• [Stated task]: Update the listing below by replacing "webpages" with "web pages" in every line, leaving everything else unchanged.

[Records from a data collection]
-=-=-
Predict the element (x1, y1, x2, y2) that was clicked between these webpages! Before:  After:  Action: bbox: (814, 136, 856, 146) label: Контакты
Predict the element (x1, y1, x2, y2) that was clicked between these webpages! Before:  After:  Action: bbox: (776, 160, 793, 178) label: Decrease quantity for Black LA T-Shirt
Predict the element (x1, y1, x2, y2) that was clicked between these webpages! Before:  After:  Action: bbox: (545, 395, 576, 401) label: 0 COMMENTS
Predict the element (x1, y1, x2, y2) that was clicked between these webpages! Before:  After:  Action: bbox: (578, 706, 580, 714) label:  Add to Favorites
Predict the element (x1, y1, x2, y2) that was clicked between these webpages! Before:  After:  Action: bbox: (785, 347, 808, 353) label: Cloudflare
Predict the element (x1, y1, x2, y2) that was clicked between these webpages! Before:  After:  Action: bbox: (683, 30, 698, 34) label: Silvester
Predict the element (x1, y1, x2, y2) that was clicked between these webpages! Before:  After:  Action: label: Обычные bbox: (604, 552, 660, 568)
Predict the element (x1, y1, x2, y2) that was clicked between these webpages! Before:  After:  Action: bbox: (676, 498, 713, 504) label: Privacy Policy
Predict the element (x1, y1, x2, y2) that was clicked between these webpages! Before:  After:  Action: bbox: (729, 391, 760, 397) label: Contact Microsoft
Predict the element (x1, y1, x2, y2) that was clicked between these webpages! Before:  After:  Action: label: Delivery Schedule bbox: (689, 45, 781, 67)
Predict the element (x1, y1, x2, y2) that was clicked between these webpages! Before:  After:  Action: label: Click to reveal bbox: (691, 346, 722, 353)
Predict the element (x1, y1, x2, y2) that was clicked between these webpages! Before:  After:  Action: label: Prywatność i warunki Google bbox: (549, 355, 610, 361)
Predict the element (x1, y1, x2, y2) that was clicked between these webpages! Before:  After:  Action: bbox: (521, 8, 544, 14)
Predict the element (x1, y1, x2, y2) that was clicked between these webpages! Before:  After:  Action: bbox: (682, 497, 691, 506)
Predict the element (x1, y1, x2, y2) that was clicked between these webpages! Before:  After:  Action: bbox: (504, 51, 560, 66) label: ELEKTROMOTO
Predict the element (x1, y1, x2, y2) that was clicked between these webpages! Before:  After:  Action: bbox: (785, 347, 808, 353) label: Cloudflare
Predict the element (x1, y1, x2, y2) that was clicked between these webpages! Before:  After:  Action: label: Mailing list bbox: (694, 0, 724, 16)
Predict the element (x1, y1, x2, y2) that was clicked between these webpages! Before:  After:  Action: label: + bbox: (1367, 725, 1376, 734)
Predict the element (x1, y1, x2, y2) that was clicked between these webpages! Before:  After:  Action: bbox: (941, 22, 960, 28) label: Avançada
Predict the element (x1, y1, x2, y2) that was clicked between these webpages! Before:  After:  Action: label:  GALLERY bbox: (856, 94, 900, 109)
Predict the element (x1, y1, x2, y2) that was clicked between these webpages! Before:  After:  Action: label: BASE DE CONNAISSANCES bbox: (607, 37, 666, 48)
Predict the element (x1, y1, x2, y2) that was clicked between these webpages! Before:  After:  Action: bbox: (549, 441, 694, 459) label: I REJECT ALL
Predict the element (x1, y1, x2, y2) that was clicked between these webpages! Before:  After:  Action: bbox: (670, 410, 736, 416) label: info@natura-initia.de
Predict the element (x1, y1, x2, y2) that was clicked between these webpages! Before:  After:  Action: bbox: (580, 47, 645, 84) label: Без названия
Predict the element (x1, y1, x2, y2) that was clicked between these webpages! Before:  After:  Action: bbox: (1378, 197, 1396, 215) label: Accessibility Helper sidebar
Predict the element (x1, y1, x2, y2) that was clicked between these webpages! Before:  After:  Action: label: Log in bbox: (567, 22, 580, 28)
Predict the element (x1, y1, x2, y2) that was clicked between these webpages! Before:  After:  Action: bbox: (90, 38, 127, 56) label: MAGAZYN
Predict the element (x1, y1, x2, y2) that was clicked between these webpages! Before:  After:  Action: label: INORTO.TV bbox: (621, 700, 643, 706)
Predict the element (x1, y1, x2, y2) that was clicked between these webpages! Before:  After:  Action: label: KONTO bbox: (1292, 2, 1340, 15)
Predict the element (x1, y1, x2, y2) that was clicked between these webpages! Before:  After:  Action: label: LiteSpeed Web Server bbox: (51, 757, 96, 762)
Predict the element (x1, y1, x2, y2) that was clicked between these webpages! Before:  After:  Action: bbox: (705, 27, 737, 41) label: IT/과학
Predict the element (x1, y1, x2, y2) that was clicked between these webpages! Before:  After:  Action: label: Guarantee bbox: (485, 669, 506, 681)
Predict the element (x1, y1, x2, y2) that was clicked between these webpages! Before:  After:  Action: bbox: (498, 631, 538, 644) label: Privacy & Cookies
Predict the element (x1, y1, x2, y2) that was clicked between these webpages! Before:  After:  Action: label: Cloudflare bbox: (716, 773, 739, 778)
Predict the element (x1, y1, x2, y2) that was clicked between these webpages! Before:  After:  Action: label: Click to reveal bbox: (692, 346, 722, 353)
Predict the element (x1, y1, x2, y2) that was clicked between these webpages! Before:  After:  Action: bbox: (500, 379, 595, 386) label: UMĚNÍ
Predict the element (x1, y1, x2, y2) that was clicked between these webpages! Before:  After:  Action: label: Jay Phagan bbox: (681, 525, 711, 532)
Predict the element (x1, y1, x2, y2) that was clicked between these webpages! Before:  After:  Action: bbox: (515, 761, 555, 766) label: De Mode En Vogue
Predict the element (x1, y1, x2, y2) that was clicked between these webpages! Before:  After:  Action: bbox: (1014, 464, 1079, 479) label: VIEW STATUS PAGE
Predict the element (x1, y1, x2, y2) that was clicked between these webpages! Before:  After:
-=-=-
• [Written reply]:
Predict the element (x1, y1, x2, y2) that was clicked between these web pages! Before:  After:  Action: bbox: (814, 136, 856, 146) label: Контакты
Predict the element (x1, y1, x2, y2) that was clicked between these web pages! Before:  After:  Action: bbox: (776, 160, 793, 178) label: Decrease quantity for Black LA T-Shirt
Predict the element (x1, y1, x2, y2) that was clicked between these web pages! Before:  After:  Action: bbox: (545, 395, 576, 401) label: 0 COMMENTS
Predict the element (x1, y1, x2, y2) that was clicked between these web pages! Before:  After:  Action: bbox: (578, 706, 580, 714) label:  Add to Favorites
Predict the element (x1, y1, x2, y2) that was clicked between these web pages! Before:  After:  Action: bbox: (785, 347, 808, 353) label: Cloudflare
Predict the element (x1, y1, x2, y2) that was clicked between these web pages! Before:  After:  Action: bbox: (683, 30, 698, 34) label: Silvester
Predict the element (x1, y1, x2, y2) that was clicked between these web pages! Before:  After:  Action: label: Обычные bbox: (604, 552, 660, 568)
Predict the element (x1, y1, x2, y2) that was clicked between these web pages! Before:  After:  Action: bbox: (676, 498, 713, 504) label: Privacy Policy
Predict the element (x1, y1, x2, y2) that was clicked between these web pages! Before:  After:  Action: bbox: (729, 391, 760, 397) label: Contact Microsoft
Predict the element (x1, y1, x2, y2) that was clicked between these web pages! Before:  After:  Action: label: Delivery Schedule bbox: (689, 45, 781, 67)
Predict the element (x1, y1, x2, y2) that was clicked between these web pages! Before:  After:  Action: label: Click to reveal bbox: (691, 346, 722, 353)
Predict the element (x1, y1, x2, y2) that was clicked between these web pages! Before:  After:  Action: label: Prywatność i warunki Google bbox: (549, 355, 610, 361)
Predict the element (x1, y1, x2, y2) that was clicked between these web pages! Before:  After:  Action: bbox: (521, 8, 544, 14)
Predict the element (x1, y1, x2, y2) that was clicked between these web pages! Before:  After:  Action: bbox: (682, 497, 691, 506)
Predict the element (x1, y1, x2, y2) that was clicked between these web pages! Before:  After:  Action: bbox: (504, 51, 560, 66) label: ELEKTROMOTO
Predict the element (x1, y1, x2, y2) that was clicked between these web pages! Before:  After:  Action: bbox: (785, 347, 808, 353) label: Cloudflare
Predict the element (x1, y1, x2, y2) that was clicked between these web pages! Before:  After:  Action: label: Mailing list bbox: (694, 0, 724, 16)
Predict the element (x1, y1, x2, y2) that was clicked between these web pages! Before:  After:  Action: label: + bbox: (1367, 725, 1376, 734)
Predict the element (x1, y1, x2, y2) that was clicked between these web pages! Before:  After:  Action: bbox: (941, 22, 960, 28) label: Avançada
Predict the element (x1, y1, x2, y2) that was clicked between these web pages! Before:  After:  Action: label:  GALLERY bbox: (856, 94, 900, 109)
Predict the element (x1, y1, x2, y2) that was clicked between these web pages! Before:  After:  Action: label: BASE DE CONNAISSANCES bbox: (607, 37, 666, 48)
Predict the element (x1, y1, x2, y2) that was clicked between these web pages! Before:  After:  Action: bbox: (549, 441, 694, 459) label: I REJECT ALL
Predict the element (x1, y1, x2, y2) that was clicked between these web pages! Before:  After:  Action: bbox: (670, 410, 736, 416) label: info@natura-initia.de
Predict the element (x1, y1, x2, y2) that was clicked between these web pages! Before:  After:  Action: bbox: (580, 47, 645, 84) label: Без названия
Predict the element (x1, y1, x2, y2) that was clicked between these web pages! Before:  After:  Action: bbox: (1378, 197, 1396, 215) label: Accessibility Helper sidebar
Predict the element (x1, y1, x2, y2) that was clicked between these web pages! Before:  After:  Action: label: Log in bbox: (567, 22, 580, 28)
Predict the element (x1, y1, x2, y2) that was clicked between these web pages! Before:  After:  Action: bbox: (90, 38, 127, 56) label: MAGAZYN
Predict the element (x1, y1, x2, y2) that was clicked between these web pages! Before:  After:  Action: label: INORTO.TV bbox: (621, 700, 643, 706)
Predict the element (x1, y1, x2, y2) that was clicked between these web pages! Before:  After:  Action: label: KONTO bbox: (1292, 2, 1340, 15)
Predict the element (x1, y1, x2, y2) that was clicked between these web pages! Before:  After:  Action: label: LiteSpeed Web Server bbox: (51, 757, 96, 762)
Predict the element (x1, y1, x2, y2) that was clicked between these web pages! Before:  After:  Action: bbox: (705, 27, 737, 41) label: IT/과학
Predict the element (x1, y1, x2, y2) that was clicked between these web pages! Before:  After:  Action: label: Guarantee bbox: (485, 669, 506, 681)
Predict the element (x1, y1, x2, y2) that was clicked between these web pages! Before:  After:  Action: bbox: (498, 631, 538, 644) label: Privacy & Cookies
Predict the element (x1, y1, x2, y2) that was clicked between these web pages! Before:  After:  Action: label: Cloudflare bbox: (716, 773, 739, 778)
Predict the element (x1, y1, x2, y2) that was clicked between these web pages! Before:  After:  Action: label: Click to reveal bbox: (692, 346, 722, 353)
Predict the element (x1, y1, x2, y2) that was clicked between these web pages! Before:  After:  Action: bbox: (500, 379, 595, 386) label: UMĚNÍ
Predict the element (x1, y1, x2, y2) that was clicked between these web pages! Before:  After:  Action: label: Jay Phagan bbox: (681, 525, 711, 532)
Predict the element (x1, y1, x2, y2) that was clicked between these web pages! Before:  After:  Action: bbox: (515, 761, 555, 766) label: De Mode En Vogue
Predict the element (x1, y1, x2, y2) that was clicked between these web pages! Before:  After:  Action: bbox: (1014, 464, 1079, 479) label: VIEW STATUS PAGE
Predict the element (x1, y1, x2, y2) that was clicked between these web pages! Before:  After:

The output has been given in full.